# [What you are asked to do]
Whatever appears in the records, write it out again exactly.

(Extracted data entries)
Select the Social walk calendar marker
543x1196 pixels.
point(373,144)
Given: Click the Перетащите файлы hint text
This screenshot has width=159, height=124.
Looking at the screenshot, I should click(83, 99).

# [Task answer]
Select the Social walk calendar marker
543x1196 pixels.
point(373,144)
Given: Click the Перетащите файлы hint text
This screenshot has width=159, height=124.
Looking at the screenshot, I should click(83, 99).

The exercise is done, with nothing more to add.